WHAT YOU NEED TO DO:
All of the data below is to be returned unaltered.
━━━━
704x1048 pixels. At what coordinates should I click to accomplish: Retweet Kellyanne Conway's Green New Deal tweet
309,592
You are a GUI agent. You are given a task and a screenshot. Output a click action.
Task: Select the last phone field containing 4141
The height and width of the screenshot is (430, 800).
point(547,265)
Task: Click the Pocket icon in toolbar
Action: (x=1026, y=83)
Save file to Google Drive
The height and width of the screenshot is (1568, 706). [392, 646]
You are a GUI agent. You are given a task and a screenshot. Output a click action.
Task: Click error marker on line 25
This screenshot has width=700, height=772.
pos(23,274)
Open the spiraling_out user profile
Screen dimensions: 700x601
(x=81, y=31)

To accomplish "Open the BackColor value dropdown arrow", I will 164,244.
━━━━
RESPONSE TO THE TASK:
704x1048 pixels. At what coordinates should I click to accomplish: Retweet Kellyanne Conway's Green New Deal tweet
309,592
You are a GUI agent. You are given a task and a screenshot. Output a click action.
Task: Select the last phone field containing 4141
The height and width of the screenshot is (430, 800).
point(547,265)
Task: Click the Pocket icon in toolbar
Action: (x=1026, y=83)
Save file to Google Drive
The height and width of the screenshot is (1568, 706). [392, 646]
You are a GUI agent. You are given a task and a screenshot. Output a click action.
Task: Click error marker on line 25
This screenshot has width=700, height=772.
pos(23,274)
Open the spiraling_out user profile
Screen dimensions: 700x601
(x=81, y=31)

To accomplish "Open the BackColor value dropdown arrow", I will 164,244.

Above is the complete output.